Count the lines below that contain the word "image". Reply with the number only.

Interface element records:
** START **
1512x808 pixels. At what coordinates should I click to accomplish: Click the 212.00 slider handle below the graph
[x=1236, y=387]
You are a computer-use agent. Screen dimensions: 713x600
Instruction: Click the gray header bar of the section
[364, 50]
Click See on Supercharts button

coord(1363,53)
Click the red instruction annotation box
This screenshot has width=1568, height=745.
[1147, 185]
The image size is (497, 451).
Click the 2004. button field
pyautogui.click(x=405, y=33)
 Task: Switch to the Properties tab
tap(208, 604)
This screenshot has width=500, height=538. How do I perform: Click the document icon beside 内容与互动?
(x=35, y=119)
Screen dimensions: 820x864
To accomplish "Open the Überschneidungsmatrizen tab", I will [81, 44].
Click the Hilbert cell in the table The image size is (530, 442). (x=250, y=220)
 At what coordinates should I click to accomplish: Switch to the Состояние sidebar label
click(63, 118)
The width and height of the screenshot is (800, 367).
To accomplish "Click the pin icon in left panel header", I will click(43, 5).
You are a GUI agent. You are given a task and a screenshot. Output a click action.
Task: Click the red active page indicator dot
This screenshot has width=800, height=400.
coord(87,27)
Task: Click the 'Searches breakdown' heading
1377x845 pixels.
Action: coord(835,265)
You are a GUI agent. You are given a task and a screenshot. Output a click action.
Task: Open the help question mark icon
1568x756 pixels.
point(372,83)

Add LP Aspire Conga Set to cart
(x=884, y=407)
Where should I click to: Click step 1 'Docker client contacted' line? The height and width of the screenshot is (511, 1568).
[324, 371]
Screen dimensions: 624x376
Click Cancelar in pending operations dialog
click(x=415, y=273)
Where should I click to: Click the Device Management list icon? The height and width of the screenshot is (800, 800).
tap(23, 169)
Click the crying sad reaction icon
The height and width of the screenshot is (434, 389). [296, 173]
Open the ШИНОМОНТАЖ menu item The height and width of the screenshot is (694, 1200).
** END **
EXERCISE OUTPUT: 2